**Selected excerpt**
- Genre: Sitcom
- Created by: Scott Neustadter Michael H. Weber
- Starring: Ryan Hansen; Danneel Harris; Jessica Lucas; Zach Cregger; Andre Holland;
- Composer: Matter Music
- Country of origin: United States
- Original language: English
- No. of seasons: 1
- No. of episodes: 13 (1 aired online)

Production
- Executive producers: Brian Grazer; David Nevins; David Dobkin; Jeff Kleeman; Scott Neustadter; Michael H. Weber; Ira Ungerleider;
- Camera setup: Single-camera
- Running time: 21 minutes
- Production companies: Imagine Television Big Kid Pictures Pickle Films 20th Century Fox Television

Original release
- Network: NBC
- Release: August 5 – September 9, 2011

= Friends with Benefits (TV series) =

American romantic sitcom TV series

Friends with Benefits (stylized as friends ♥♥ith benefits) is an American romantic sitcom television series created by Scott Neustadter and Michael H. Weber that aired on NBC from August 5 to September 9, 2011. It was originally set to air on as a mid-season replacement during the 2010–11 television season, but was ultimately delayed until summer. The series ended after twelve episodes aired with the thirteenth being only available on iTunes, Amazon.com, and Netflix. The show is no longer available on any platform.

==Plot==
The series follows a group of friends living in Chicago. It involves a very close friendship between two of the friends, who are each looking for the perfect mate, and the others who question their relationship, but at the same time, have their own romantic problems to deal with.

==Cast==
- Ryan Hansen as Ben Lewis, an office drone who is in no rush to find the right girl for him. He has been sleeping with his friend, Sara.
- Danneel Harris as Sara Maxwell, an OB/GYN and Ben's closest friend. Unlike Ben, she is desperate to find the right guy.

**Recorded data**
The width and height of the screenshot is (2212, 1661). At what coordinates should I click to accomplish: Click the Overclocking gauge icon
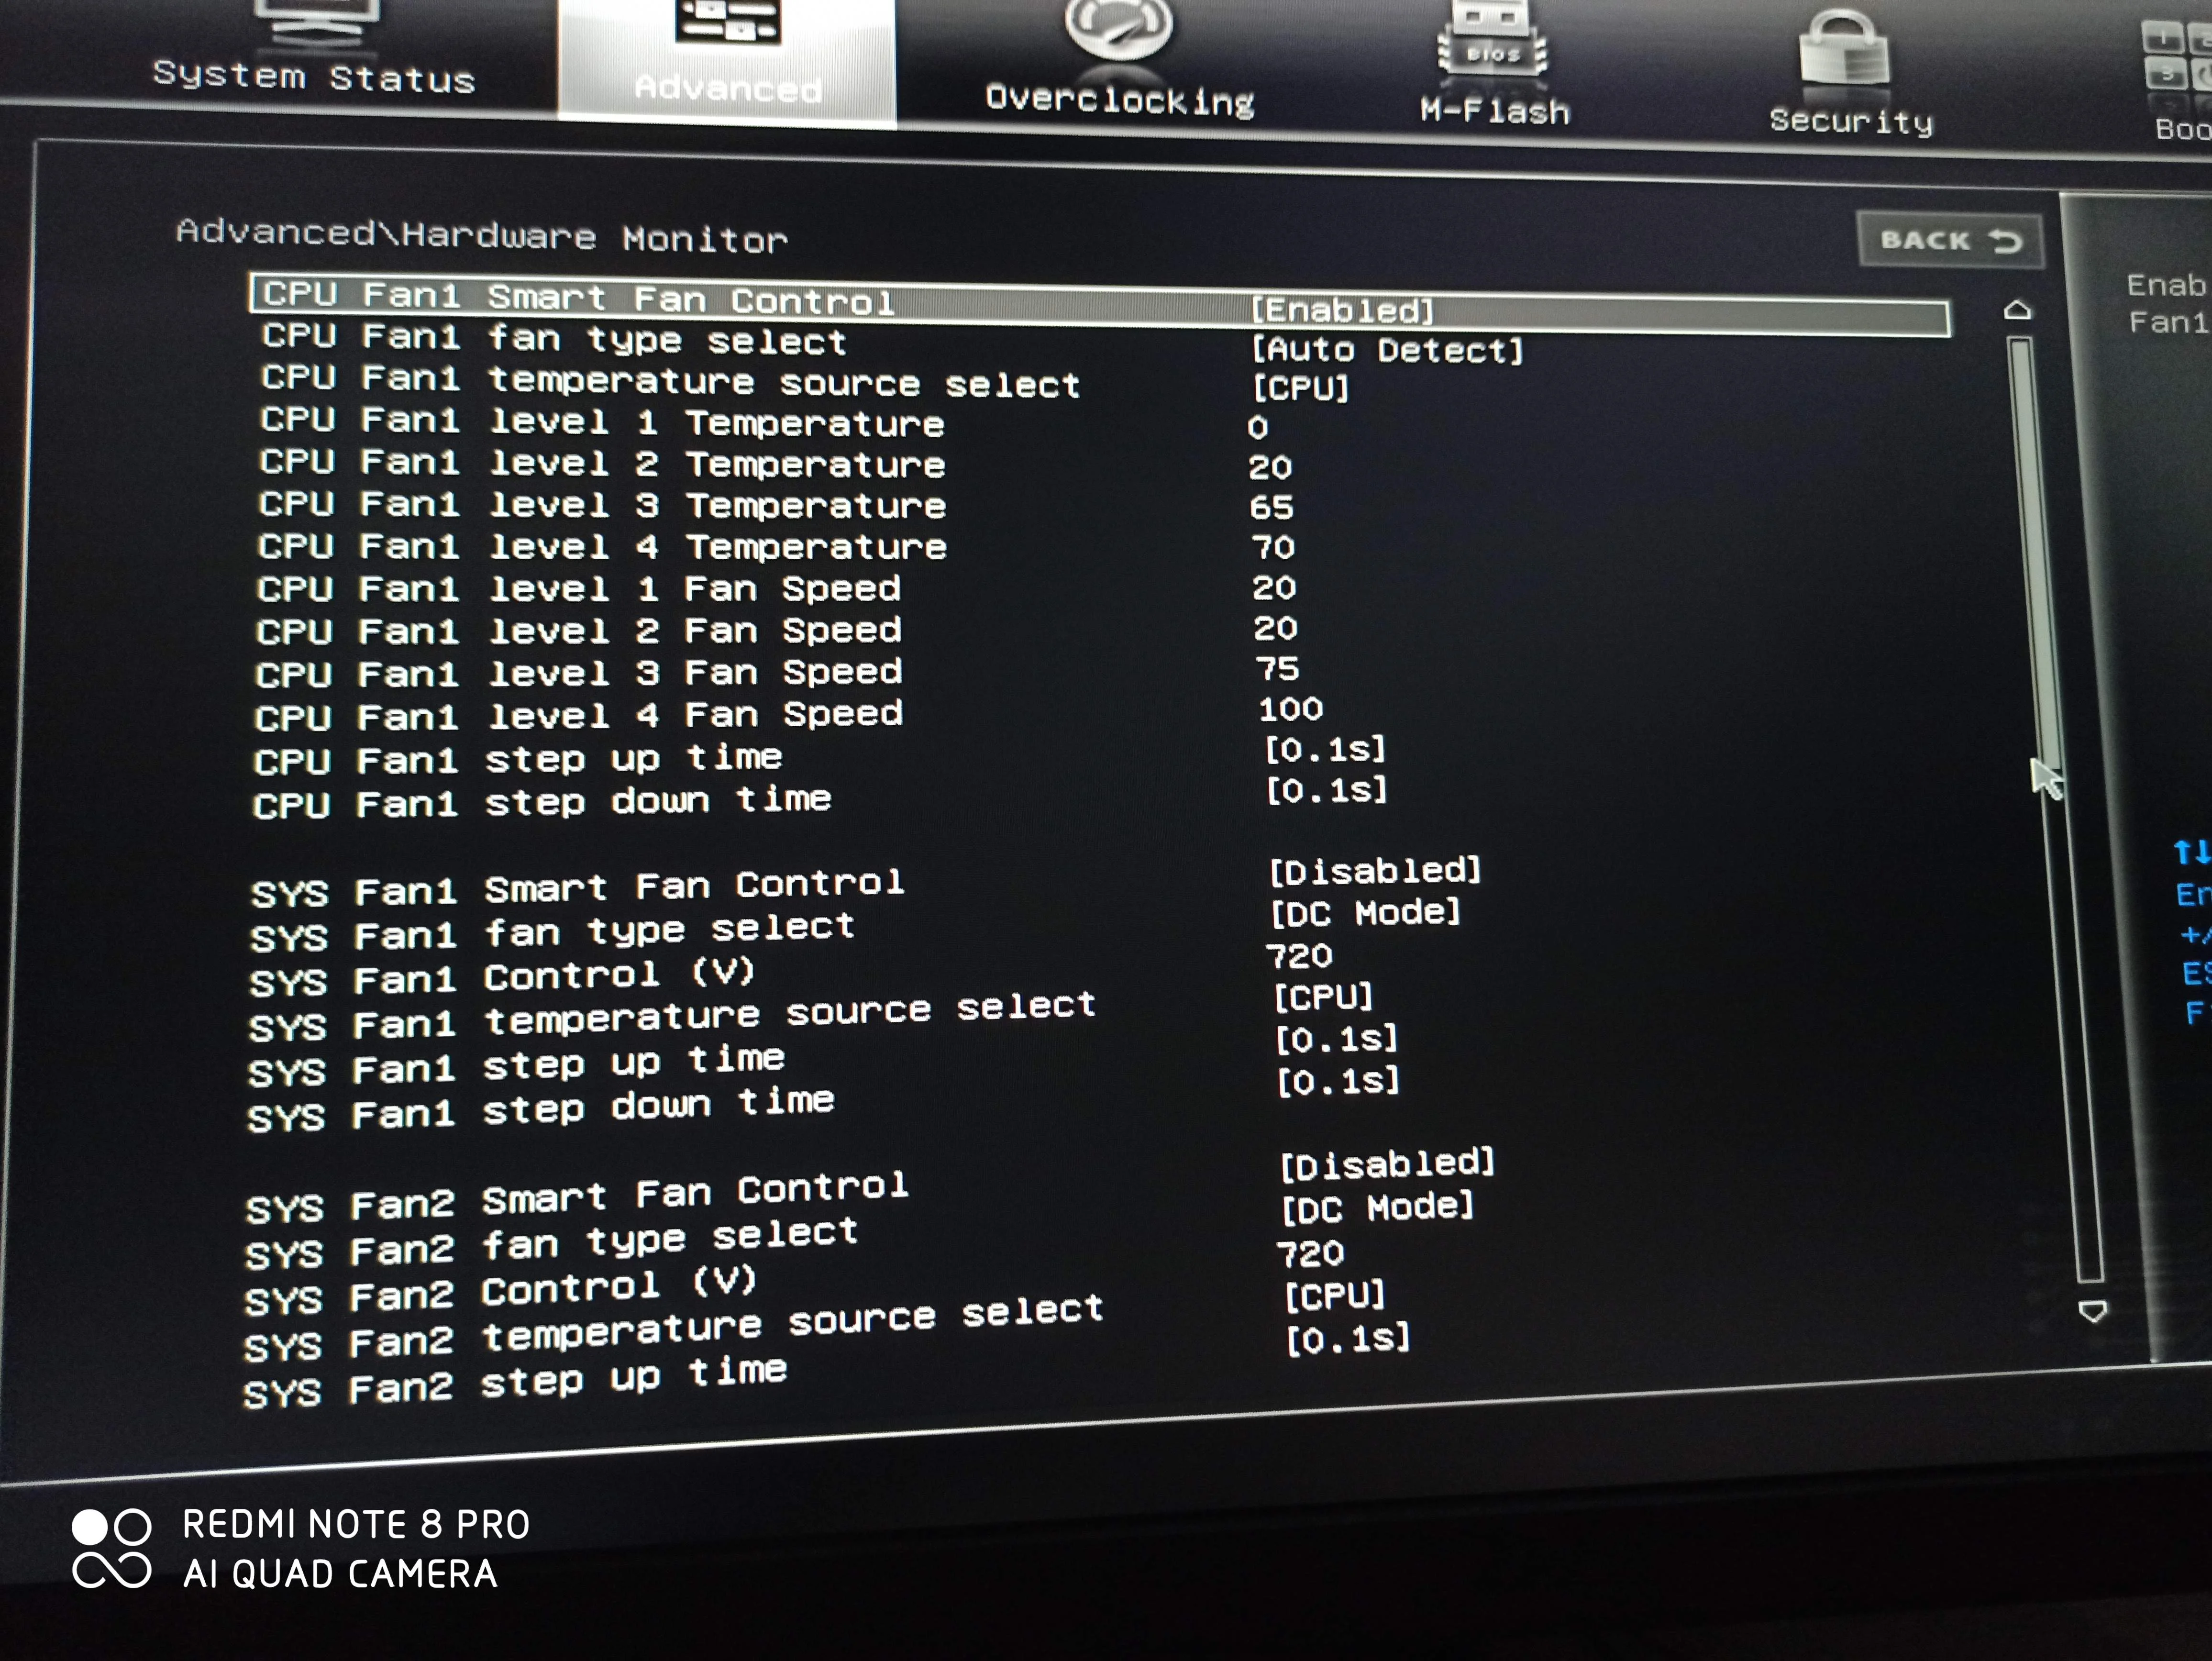1118,30
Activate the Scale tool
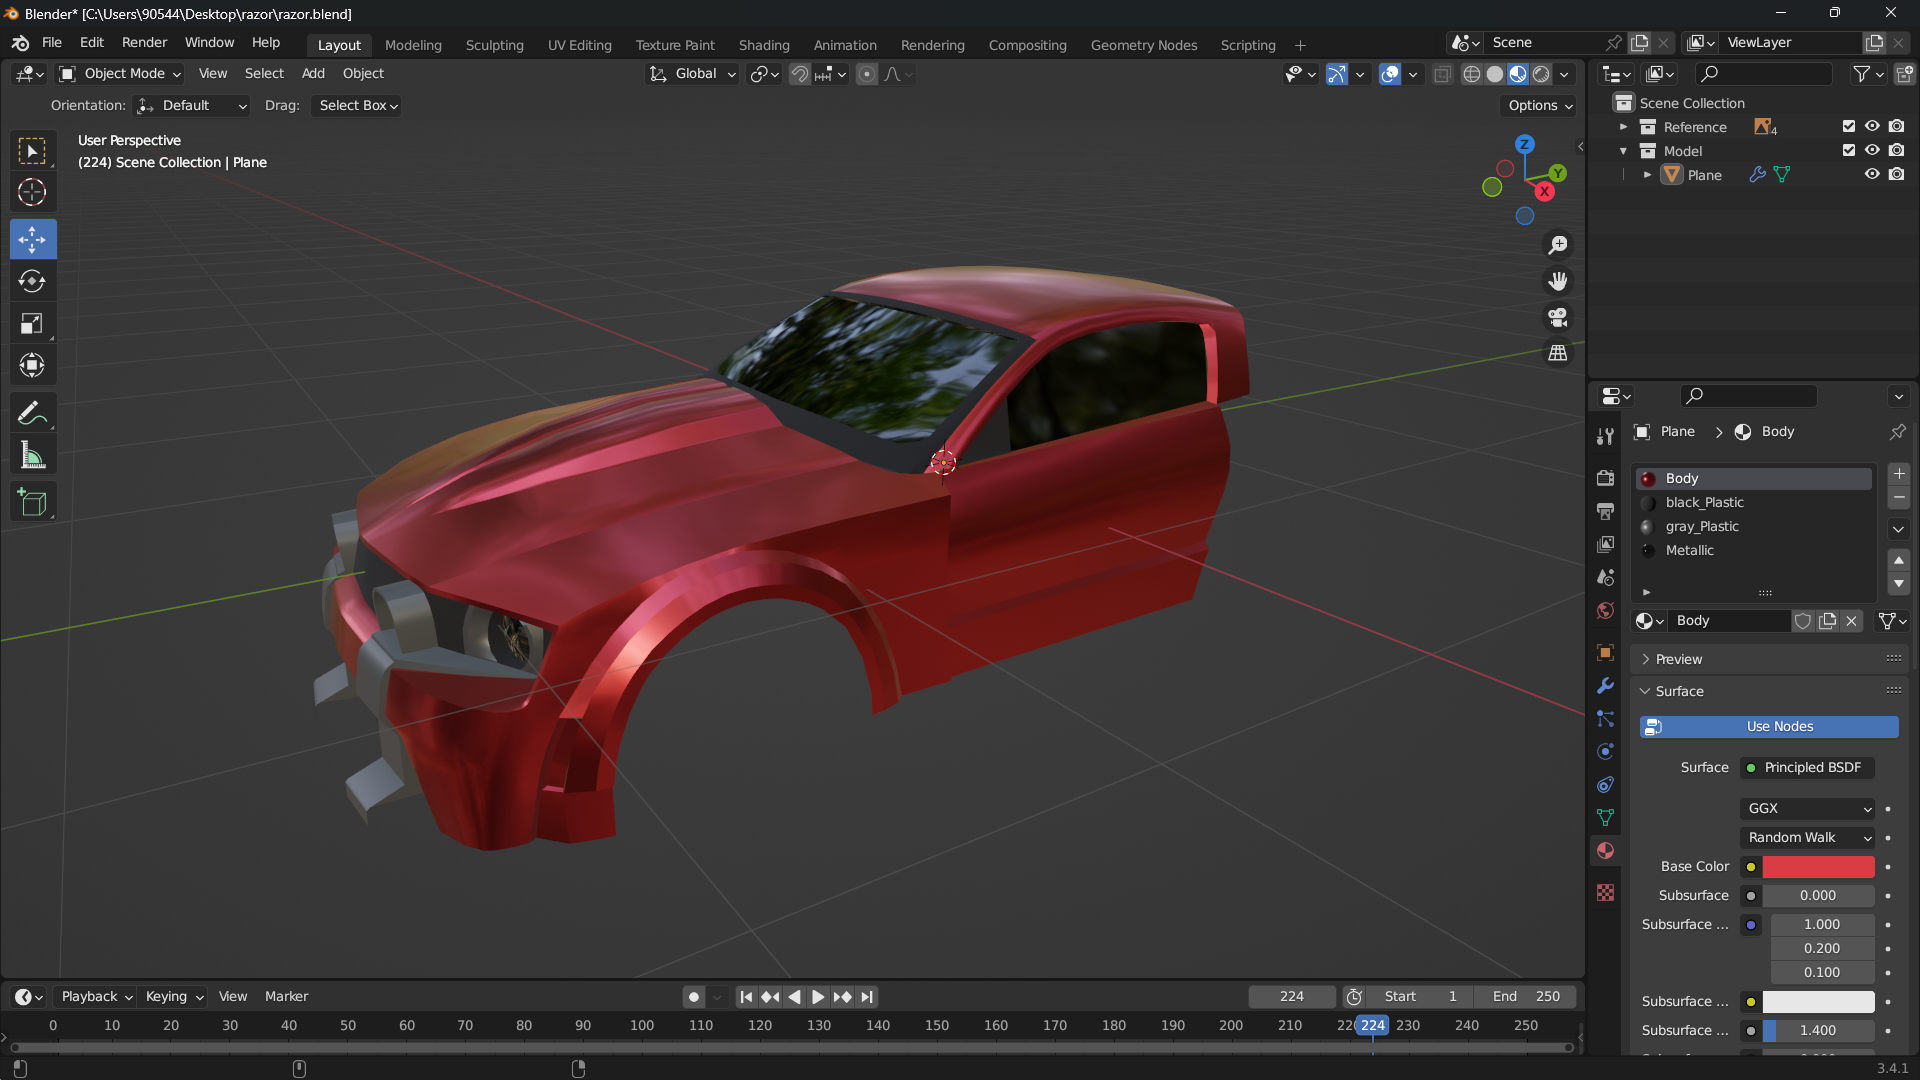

**Given request 1**
In the Friends with Benefits sitcom text, which city do the friends live in?
**Given request 2**
Pick up the Friends with Benefits sitcom text after its last sentence and continue it.

**Output 1**
Chicago

**Output 2**
- Jessica Lucas as Riley Elliot, a bartender and Sara's roommate. She is laid-back and lives a very casual love life.
- Zach Cregger as Aaron Greenway, a rich, nerdy engineer who wants to meet women but has trouble interacting with them.
- Andre Holland as Julian "Fitz" Fitzgerald, Aaron's roommate. He takes it upon himself to help Aaron with women and keep the group on good terms with each other.

==Production and development==
Friends with Benefits was originally developed for ABC with a script order given by ABC in September 2009. However, ABC did not green-light a pilot for the potential series, allowing NBC to pick up the project. For the pilot episode, Fran Kranz was originally cast as Aaron, and Ian Reed Kesler portrayed Hoon (another version of Fitz). The series was officially picked up on May 16, 2010.

==Episodes==
All episode titles (apart from the pilot episode) begin with the phrase "The Benefit of..."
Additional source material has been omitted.